### Selected passage
According to the present embodiment, the nozzles 410 and 420 configured to supply the source gas into the inner tube 204 are installed. By supplying the source gas into the inner tube 204 via the nozzles 410 and 420, a film is formed on the wafers 200. By controlling the sum of the flow rates of the inert gas which is a dilution gas (or a carrier gas) and the source gas supplied via the gas supply pipe 510, the source gas supplied via the gas supply hole 410a of the nozzle 410 is supplied onto a wafer 200 stacked at an arbitrary height within the boat 217. The sum of the flow rate of the TMA gas and the flow rate of the inert gas may be controlled by controlling the flow rate of the TMA gas, controlling the flow rate of the inert gas, or controlling the flow rates of both of the TMA gas and the inert gas. As the sum of the flow rates of the TMA gas and the inert gas increases, a larger amount of the TMA gas supplied via the gas supply hole 410a of the nozzle 410 may be supplied to the upper region of the process chamber 201. As the sum of the flow rates of the TMA gas and the inert gas decreases, a larger amount of the TMA gas supplied via the gas supply hole 410a of the nozzle 410 may be supplied to the lower region of the process chamber 201. According to the present embodiment, the TMA gas supplied via the gas supply hole 410a of the nozzle 410 is supplied to the upper region of the process chamber 201 by controlling the flow rate of the inert gas. For example, as the flow rate of the inert gas decreases, a larger amount of the source gas is supplied onto the wafers 200 accommodated on the bottom of the boat 217. As the flow rate of the inert gas increases, a larger amount of the source gas is supplied onto the wafers 200 accommodated on the top of the boat 217. According to the present embodiment, the flow rate of the inert gas supplied via the gas supply pipe 510 is controlled such that the source gas supplied via the gas supply hole 410a of the nozzle 410 is supplied onto mainly the wafers 200 accommodated on the middle and top of the boat 217. Furthermore, the source gas supplied via the gas supply holes 420a of the nozzle 420 is supplied onto the wafers 200 accommodated on the bottom and middle of the boat 217.

Thus, since a sufficient amount of the source gas is supplied onto the wafers 200 accommodated on the bottom, middle and top of the boat 217, a film may be efficiently formed and the uniformity of a film to be formed on the wafers 200 accommodated in the process chamber 201 may be improved. Furthermore, since the source gas is sufficiently supplied onto the wafers 200 accommodated on the bottom of the boat 217, the uniformity of a film to be formed on, particularly, the wafers 200 on the bottom of the boat 217 may be improved.

### Extracted data
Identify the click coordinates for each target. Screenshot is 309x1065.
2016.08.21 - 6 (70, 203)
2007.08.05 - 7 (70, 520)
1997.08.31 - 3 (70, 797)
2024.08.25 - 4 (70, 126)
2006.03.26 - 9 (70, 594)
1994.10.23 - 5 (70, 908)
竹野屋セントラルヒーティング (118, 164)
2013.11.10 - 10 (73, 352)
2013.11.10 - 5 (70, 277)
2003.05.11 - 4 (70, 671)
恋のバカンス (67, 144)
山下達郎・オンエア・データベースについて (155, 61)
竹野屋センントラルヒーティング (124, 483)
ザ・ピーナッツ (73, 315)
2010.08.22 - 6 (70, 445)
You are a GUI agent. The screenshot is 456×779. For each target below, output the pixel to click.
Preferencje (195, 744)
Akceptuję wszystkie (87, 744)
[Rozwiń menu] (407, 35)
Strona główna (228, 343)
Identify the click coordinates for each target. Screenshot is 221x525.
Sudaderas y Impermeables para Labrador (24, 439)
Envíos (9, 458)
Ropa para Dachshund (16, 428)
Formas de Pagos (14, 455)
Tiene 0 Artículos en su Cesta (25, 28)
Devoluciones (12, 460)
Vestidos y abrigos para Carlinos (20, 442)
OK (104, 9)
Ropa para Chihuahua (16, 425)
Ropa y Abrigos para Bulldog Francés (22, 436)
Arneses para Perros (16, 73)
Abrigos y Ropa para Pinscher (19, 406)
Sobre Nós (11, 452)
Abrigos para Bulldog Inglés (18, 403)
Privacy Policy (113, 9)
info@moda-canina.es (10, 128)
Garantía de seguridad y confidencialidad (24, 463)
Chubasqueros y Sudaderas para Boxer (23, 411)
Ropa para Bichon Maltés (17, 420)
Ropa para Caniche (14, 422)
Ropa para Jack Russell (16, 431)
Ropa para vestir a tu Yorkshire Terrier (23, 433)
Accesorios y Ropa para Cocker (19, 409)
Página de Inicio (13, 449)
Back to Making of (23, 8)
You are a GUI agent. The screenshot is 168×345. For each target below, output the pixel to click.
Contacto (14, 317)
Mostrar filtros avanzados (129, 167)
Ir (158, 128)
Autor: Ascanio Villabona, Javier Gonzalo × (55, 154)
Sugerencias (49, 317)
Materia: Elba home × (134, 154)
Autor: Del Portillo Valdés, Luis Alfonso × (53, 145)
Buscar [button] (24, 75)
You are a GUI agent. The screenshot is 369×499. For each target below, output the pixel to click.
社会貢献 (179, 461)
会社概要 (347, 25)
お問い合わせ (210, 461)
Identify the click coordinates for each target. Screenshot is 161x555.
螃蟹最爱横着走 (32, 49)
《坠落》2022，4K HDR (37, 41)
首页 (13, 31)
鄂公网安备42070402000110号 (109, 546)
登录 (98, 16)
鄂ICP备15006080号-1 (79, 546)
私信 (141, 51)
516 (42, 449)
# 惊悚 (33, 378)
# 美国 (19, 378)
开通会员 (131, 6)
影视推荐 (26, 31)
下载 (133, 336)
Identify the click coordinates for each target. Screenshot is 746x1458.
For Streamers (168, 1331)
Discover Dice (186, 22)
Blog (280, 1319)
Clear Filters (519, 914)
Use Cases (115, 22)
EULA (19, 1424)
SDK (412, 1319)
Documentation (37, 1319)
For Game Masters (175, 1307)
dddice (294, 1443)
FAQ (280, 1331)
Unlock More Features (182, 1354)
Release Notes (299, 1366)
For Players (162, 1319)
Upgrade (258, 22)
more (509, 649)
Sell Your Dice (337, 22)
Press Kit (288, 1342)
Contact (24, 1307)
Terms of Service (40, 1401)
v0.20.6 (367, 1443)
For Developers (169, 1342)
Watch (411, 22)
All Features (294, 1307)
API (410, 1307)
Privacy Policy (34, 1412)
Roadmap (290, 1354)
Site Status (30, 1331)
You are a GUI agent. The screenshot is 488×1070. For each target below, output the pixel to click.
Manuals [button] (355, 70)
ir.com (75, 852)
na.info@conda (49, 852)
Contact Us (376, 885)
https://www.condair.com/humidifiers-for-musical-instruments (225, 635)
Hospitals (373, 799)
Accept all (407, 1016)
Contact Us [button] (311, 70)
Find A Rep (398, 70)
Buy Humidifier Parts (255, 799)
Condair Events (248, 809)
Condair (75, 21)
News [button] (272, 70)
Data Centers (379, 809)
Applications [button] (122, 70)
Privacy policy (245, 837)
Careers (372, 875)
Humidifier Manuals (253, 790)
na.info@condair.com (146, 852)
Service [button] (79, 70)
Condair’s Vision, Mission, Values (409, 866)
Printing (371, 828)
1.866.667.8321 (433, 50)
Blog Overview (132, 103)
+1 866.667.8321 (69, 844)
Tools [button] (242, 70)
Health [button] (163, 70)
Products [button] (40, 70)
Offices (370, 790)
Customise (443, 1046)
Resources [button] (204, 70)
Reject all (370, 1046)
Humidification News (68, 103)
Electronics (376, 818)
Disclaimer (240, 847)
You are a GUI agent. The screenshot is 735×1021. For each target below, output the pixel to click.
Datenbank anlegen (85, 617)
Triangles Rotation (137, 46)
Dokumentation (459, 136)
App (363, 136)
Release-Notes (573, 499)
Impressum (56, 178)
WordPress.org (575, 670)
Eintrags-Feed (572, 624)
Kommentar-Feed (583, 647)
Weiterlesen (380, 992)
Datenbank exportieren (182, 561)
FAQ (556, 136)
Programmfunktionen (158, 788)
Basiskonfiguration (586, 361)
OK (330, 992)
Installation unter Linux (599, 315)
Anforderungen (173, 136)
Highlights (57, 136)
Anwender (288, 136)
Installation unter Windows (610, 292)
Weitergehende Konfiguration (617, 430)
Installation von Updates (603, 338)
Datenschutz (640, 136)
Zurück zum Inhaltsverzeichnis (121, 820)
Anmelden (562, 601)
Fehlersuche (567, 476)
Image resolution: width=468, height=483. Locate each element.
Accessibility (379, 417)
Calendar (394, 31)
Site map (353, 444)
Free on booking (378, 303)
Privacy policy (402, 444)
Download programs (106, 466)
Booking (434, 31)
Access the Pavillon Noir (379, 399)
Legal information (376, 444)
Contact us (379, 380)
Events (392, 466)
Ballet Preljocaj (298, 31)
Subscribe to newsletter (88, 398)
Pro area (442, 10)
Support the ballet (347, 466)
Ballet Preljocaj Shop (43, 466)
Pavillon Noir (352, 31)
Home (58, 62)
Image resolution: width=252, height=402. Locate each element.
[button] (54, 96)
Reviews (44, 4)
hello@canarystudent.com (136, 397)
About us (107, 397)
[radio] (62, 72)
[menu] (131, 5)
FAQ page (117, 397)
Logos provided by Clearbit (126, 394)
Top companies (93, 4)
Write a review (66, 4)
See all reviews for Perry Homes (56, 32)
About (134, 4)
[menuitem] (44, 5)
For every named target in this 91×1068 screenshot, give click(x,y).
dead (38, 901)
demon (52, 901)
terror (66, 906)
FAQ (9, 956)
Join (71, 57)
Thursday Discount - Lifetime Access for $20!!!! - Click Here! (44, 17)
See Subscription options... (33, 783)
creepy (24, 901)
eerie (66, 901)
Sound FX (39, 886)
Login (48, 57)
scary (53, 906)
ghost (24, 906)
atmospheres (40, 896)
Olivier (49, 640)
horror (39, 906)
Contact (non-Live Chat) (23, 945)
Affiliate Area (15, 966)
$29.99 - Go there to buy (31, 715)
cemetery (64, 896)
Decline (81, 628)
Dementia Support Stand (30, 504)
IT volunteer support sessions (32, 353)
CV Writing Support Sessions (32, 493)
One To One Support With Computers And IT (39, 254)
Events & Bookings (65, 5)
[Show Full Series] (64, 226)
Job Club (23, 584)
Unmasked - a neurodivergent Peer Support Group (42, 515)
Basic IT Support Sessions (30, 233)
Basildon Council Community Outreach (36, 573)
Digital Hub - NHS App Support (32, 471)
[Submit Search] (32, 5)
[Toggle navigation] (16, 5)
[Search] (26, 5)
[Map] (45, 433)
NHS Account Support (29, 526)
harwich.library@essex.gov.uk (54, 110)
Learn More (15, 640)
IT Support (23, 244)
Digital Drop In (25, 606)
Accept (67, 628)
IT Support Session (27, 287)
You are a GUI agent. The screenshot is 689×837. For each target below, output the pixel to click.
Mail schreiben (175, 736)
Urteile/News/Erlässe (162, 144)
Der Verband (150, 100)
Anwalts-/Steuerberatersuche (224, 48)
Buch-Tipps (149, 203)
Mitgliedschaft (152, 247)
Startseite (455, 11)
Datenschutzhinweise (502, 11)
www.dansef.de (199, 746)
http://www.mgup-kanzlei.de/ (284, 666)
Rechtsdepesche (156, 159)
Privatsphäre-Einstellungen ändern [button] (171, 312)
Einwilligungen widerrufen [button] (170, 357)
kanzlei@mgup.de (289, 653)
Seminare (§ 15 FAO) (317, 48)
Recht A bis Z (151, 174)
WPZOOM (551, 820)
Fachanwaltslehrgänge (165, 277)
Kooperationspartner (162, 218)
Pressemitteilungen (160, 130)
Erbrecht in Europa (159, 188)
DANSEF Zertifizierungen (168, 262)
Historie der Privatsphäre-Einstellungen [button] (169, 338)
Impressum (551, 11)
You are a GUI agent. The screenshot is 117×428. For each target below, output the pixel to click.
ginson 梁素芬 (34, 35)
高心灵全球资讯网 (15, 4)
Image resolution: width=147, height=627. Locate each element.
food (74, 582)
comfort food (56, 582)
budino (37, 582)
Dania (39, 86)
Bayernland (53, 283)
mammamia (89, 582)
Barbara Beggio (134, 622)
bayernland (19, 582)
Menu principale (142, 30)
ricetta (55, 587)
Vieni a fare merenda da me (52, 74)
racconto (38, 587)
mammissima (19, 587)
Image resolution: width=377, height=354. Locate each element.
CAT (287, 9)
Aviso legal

### Exercise instructions
1 – In the passage on source gas supply to the wafers, condense the paragraph beginning "Thus, since a sufficient amount" into a short bulleted list that keeps its main points.
2 – Carry on the passage on source gas supply to the wafers from the point where it stops.

### Final answers
1 –
- Enough source gas reaches the wafers 200 on the bottom, middle and top of the boat 217.
- As a result, a film may be formed efficiently, and the uniformity of the film on the wafers 200 in the process chamber 201 may improve.
- Because the wafers 200 on the bottom of the boat 217 receive sufficient source gas, film uniformity on those wafers in particular may improve.

2 –
An exhaust hole (exhaust port) 204a is a through-hole formed at a position of the sidewalls of the inner tube 204 facing the nozzles 410, 420 and 430, i.e., a position opposite by 180 degrees to the spare chamber 201a. An example of the exhaust hole 204a includes a slit which is slender and long in a vertical direction. Thus, a gas supplied into the process chamber 201 via the gas supply holes 410a, 420a and 430a of the nozzles 410, 420 and 430 and flowing through the surfaces of the wafers 200, i.e., a remnant gas (a residual gas), flows in an exhaust channel 206 which is a gap between the inner tube 204 and the outer tube 203 via the exhaust hole 204a. The gas flowing in the exhaust channel 206 flows into an exhaust pipe 231 and is then discharged out of the process furnace 202.

The exhaust hole 204a is installed at a position facing the wafers 200 (preferably, positions corresponding to the top, middle and bottom of the boat 217). A gas supplied near the wafers 200 in the process chamber 201 via the gas supply holes 410a, 420a and 430a flows in the horizontal direction, i.e., a direction parallel to the surfaces of the wafers 200, and then flows in the exhaust channel 206 via the exhaust hole 204a. That is, a gas remaining in the process chamber 201 is exhausted in parallel with main surfaces of the wafers 200 via the exhaust hole 204a. Furthermore, the exhaust hole 204a is not limited to a slit-shaped through-hole and may include a plurality of holes.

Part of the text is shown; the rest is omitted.